-- Work order --
Please return the entries, omitting and altering nothing.

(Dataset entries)
<<<<

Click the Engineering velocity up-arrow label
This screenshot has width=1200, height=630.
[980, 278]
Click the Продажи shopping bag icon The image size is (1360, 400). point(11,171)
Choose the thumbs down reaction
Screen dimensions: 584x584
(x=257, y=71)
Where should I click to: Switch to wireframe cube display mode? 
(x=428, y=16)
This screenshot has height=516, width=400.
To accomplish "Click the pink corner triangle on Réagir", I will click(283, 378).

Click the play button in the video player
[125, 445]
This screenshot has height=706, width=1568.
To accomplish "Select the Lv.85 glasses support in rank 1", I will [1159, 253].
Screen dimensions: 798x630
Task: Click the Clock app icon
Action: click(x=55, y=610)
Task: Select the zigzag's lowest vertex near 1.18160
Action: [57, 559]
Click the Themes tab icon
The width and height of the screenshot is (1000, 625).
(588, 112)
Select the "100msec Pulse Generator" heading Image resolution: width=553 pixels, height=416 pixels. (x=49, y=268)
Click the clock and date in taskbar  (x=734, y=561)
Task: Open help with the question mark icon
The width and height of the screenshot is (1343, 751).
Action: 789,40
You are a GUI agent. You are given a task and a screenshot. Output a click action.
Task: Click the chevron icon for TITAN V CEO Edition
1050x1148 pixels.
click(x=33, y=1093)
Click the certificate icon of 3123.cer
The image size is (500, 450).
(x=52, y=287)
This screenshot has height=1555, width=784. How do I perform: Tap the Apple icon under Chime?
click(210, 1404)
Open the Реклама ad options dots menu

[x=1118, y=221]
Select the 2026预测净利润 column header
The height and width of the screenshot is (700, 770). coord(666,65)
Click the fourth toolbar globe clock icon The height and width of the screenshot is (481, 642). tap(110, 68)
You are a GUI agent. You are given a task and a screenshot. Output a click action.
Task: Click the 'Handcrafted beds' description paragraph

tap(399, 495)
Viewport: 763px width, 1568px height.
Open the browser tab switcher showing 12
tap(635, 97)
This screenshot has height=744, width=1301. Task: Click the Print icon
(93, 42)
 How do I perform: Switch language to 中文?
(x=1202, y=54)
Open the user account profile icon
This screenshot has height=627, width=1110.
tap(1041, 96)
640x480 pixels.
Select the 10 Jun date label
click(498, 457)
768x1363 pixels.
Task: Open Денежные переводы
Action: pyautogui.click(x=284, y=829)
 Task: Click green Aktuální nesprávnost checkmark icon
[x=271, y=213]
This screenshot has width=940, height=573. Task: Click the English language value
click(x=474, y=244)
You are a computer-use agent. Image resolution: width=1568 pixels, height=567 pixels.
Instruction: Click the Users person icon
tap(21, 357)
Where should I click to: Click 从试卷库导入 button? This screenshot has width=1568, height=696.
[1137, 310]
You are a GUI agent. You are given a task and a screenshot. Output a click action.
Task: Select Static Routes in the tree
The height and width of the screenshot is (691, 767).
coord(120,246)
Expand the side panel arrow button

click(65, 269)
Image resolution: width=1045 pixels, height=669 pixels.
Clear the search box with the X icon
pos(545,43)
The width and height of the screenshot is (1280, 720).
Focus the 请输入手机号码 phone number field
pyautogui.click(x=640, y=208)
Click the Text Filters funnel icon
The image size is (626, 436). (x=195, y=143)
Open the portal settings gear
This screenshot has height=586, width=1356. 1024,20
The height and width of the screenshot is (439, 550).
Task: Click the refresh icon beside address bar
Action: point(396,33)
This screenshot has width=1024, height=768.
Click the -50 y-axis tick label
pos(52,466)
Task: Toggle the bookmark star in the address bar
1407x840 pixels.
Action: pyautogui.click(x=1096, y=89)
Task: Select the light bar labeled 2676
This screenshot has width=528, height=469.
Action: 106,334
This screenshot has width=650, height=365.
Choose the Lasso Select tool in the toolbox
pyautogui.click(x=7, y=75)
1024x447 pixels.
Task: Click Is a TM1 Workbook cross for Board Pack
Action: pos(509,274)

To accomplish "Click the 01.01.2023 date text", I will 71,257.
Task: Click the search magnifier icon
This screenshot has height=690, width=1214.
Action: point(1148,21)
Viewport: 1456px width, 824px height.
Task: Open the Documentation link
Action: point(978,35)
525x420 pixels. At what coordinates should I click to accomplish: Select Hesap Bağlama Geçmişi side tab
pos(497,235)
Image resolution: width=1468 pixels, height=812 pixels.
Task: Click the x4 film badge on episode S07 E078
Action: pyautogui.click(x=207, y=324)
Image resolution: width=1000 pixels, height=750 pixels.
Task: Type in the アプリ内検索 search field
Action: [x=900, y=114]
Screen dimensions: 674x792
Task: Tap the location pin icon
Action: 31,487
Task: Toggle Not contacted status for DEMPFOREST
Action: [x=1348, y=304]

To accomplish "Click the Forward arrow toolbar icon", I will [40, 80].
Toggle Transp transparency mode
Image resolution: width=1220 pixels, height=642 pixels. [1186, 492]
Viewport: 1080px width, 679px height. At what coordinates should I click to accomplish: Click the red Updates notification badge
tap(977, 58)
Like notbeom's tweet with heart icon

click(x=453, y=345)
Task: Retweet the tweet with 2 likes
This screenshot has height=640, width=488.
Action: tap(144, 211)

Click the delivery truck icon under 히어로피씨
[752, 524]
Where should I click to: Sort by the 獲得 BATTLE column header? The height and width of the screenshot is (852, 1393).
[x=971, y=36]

>>>>

-- Solved problem --
Click the Engineering velocity up-arrow label
This screenshot has width=1200, height=630.
[980, 278]
Click the Продажи shopping bag icon The image size is (1360, 400). point(11,171)
Choose the thumbs down reaction
Screen dimensions: 584x584
(x=257, y=71)
Where should I click to: Switch to wireframe cube display mode? 
(x=428, y=16)
This screenshot has height=516, width=400.
To accomplish "Click the pink corner triangle on Réagir", I will click(283, 378).

Click the play button in the video player
[125, 445]
This screenshot has height=706, width=1568.
To accomplish "Select the Lv.85 glasses support in rank 1", I will [1159, 253].
Screen dimensions: 798x630
Task: Click the Clock app icon
Action: click(x=55, y=610)
Task: Select the zigzag's lowest vertex near 1.18160
Action: [57, 559]
Click the Themes tab icon
The width and height of the screenshot is (1000, 625).
(588, 112)
Select the "100msec Pulse Generator" heading Image resolution: width=553 pixels, height=416 pixels. (x=49, y=268)
Click the clock and date in taskbar  (x=734, y=561)
Task: Open help with the question mark icon
The width and height of the screenshot is (1343, 751).
Action: 789,40
You are a GUI agent. You are given a task and a screenshot. Output a click action.
Task: Click the chevron icon for TITAN V CEO Edition
1050x1148 pixels.
click(x=33, y=1093)
Click the certificate icon of 3123.cer
The image size is (500, 450).
(x=52, y=287)
This screenshot has height=1555, width=784. How do I perform: Tap the Apple icon under Chime?
click(210, 1404)
Open the Реклама ad options dots menu

[x=1118, y=221]
Select the 2026预测净利润 column header
The height and width of the screenshot is (700, 770). coord(666,65)
Click the fourth toolbar globe clock icon The height and width of the screenshot is (481, 642). tap(110, 68)
You are a GUI agent. You are given a task and a screenshot. Output a click action.
Task: Click the 'Handcrafted beds' description paragraph

tap(399, 495)
Viewport: 763px width, 1568px height.
Open the browser tab switcher showing 12
tap(635, 97)
This screenshot has height=744, width=1301. Task: Click the Print icon
(93, 42)
 How do I perform: Switch language to 中文?
(x=1202, y=54)
Open the user account profile icon
This screenshot has height=627, width=1110.
tap(1041, 96)
640x480 pixels.
Select the 10 Jun date label
click(498, 457)
768x1363 pixels.
Task: Open Денежные переводы
Action: pyautogui.click(x=284, y=829)
 Task: Click green Aktuální nesprávnost checkmark icon
[x=271, y=213]
This screenshot has width=940, height=573. Task: Click the English language value
click(x=474, y=244)
You are a computer-use agent. Image resolution: width=1568 pixels, height=567 pixels.
Instruction: Click the Users person icon
tap(21, 357)
Where should I click to: Click 从试卷库导入 button? This screenshot has width=1568, height=696.
[1137, 310]
You are a GUI agent. You are given a task and a screenshot. Output a click action.
Task: Select Static Routes in the tree
The height and width of the screenshot is (691, 767).
coord(120,246)
Expand the side panel arrow button

click(65, 269)
Image resolution: width=1045 pixels, height=669 pixels.
Clear the search box with the X icon
pos(545,43)
The width and height of the screenshot is (1280, 720).
Focus the 请输入手机号码 phone number field
pyautogui.click(x=640, y=208)
Click the Text Filters funnel icon
The image size is (626, 436). (x=195, y=143)
Open the portal settings gear
This screenshot has height=586, width=1356. 1024,20
The height and width of the screenshot is (439, 550).
Task: Click the refresh icon beside address bar
Action: point(396,33)
This screenshot has width=1024, height=768.
Click the -50 y-axis tick label
pos(52,466)
Task: Toggle the bookmark star in the address bar
1407x840 pixels.
Action: pyautogui.click(x=1096, y=89)
Task: Select the light bar labeled 2676
This screenshot has width=528, height=469.
Action: 106,334
This screenshot has width=650, height=365.
Choose the Lasso Select tool in the toolbox
pyautogui.click(x=7, y=75)
1024x447 pixels.
Task: Click Is a TM1 Workbook cross for Board Pack
Action: pos(509,274)

To accomplish "Click the 01.01.2023 date text", I will 71,257.
Task: Click the search magnifier icon
This screenshot has height=690, width=1214.
Action: point(1148,21)
Viewport: 1456px width, 824px height.
Task: Open the Documentation link
Action: point(978,35)
525x420 pixels. At what coordinates should I click to accomplish: Select Hesap Bağlama Geçmişi side tab
pos(497,235)
Image resolution: width=1468 pixels, height=812 pixels.
Task: Click the x4 film badge on episode S07 E078
Action: pyautogui.click(x=207, y=324)
Image resolution: width=1000 pixels, height=750 pixels.
Task: Type in the アプリ内検索 search field
Action: [x=900, y=114]
Screen dimensions: 674x792
Task: Tap the location pin icon
Action: 31,487
Task: Toggle Not contacted status for DEMPFOREST
Action: [x=1348, y=304]

To accomplish "Click the Forward arrow toolbar icon", I will [40, 80].
Toggle Transp transparency mode
Image resolution: width=1220 pixels, height=642 pixels. [1186, 492]
Viewport: 1080px width, 679px height. At what coordinates should I click to accomplish: Click the red Updates notification badge
tap(977, 58)
Like notbeom's tweet with heart icon

click(x=453, y=345)
Task: Retweet the tweet with 2 likes
This screenshot has height=640, width=488.
Action: tap(144, 211)

Click the delivery truck icon under 히어로피씨
[752, 524]
Where should I click to: Sort by the 獲得 BATTLE column header? The height and width of the screenshot is (852, 1393).
[x=971, y=36]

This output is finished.